VC Theory Overview

In this post, I will give a brief overview of VC theory and computational learning theory. The reason for this is that I will later write a post about singular learning theory, in which I will refer back to this post. However, this post is self-contained, and may be interesting for anyone interested in theoretical machine learning.

What is Computational Learning Theory?

In short, computational learning theory (CLT) is what happens when you combine complexity theory with machine learning. Just like complexity theory is concerned with understanding what kinds of problems are hard to compute, or easy to compute, CLT is concerned with understanding what kinds of things are easy to learn, or hard to learn. This means that CLT seeks to identify classes of problems that you can learn with a small amount of data, and classes of problems that no algorithm can learn unless it gets a large amount of data. This also means that CLT produces generalisation bounds for different kinds of learning algorithms, and other such results.

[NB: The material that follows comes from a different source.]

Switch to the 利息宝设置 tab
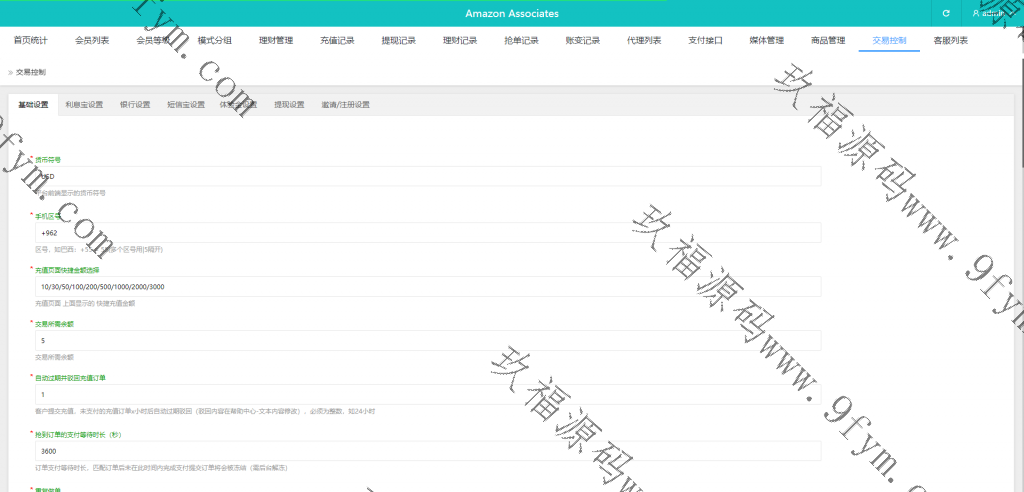The image size is (1024, 492). click(x=84, y=104)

Probably Approximately Correct Learning

In order to study what kinds of problems are hard to learn, and easy to learn, we first need a mathematical formalism that captures what it means to “learn a problem”. The most popular model in CLT is given by the probably approximately correct (PAC) learning framework. This is a model of supervised learning for classification. It uses the following components:

We have an instance space $X$ , which contains all the data that we might observe. For example, $X$ may be a vector space, or it may be the set of all bit strings, etc. If we are doing image classification, then $X$ may be the set of all RGB images of a certain size, and so on.

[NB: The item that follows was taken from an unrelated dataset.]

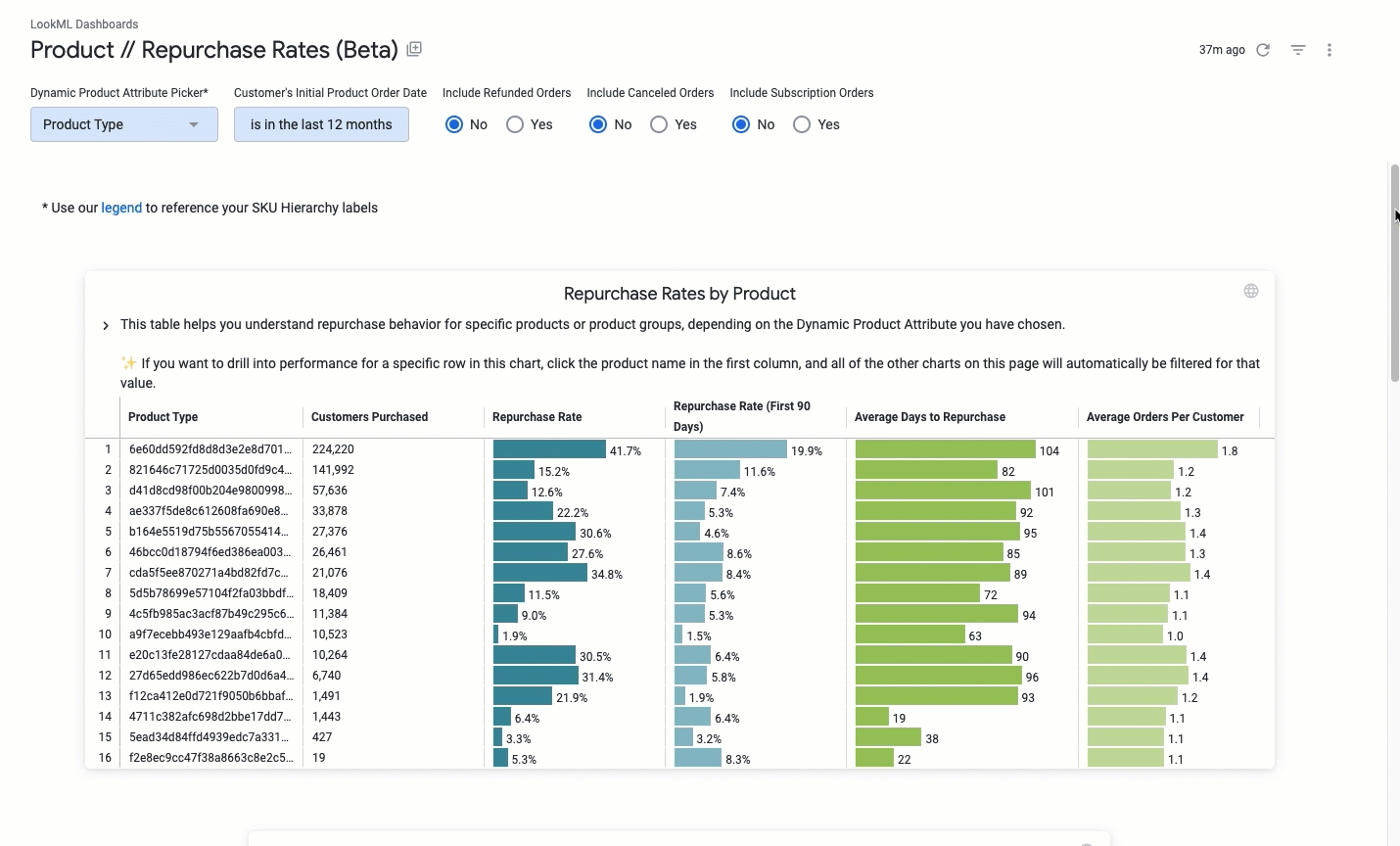Click the globe icon on Repurchase Rates tile

pyautogui.click(x=1251, y=291)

We have a set of concepts $C$ , where every element of $C$ is a function $c : X \to {0, 1}$ . This is the set of functions that we might be trying to learn. For example, if $X$ is a vector space, then $C$ could be the set of all linear classifiers on $X$ . Alternatively, if $X$ is ${0, 1}^{n}$ , then $C$ could be the set of all Boolean functions over $n$ variables with circuit complexity $\leq m$ . And so on.

We assume that we have a (potentially unknown) distribution $D$ over $X$ , and that there is an unknown function $c : X \to {0, 1}$ that we are trying to learn. To do this, our learning algorithm will observe a number of data points $(x, c (x))$ , where each $x$ is sampled iid from $D$ . Based on this dataset, it will guess a function $h : X \to {0, 1}$ . We want this function to be similar to $c$ with high probability.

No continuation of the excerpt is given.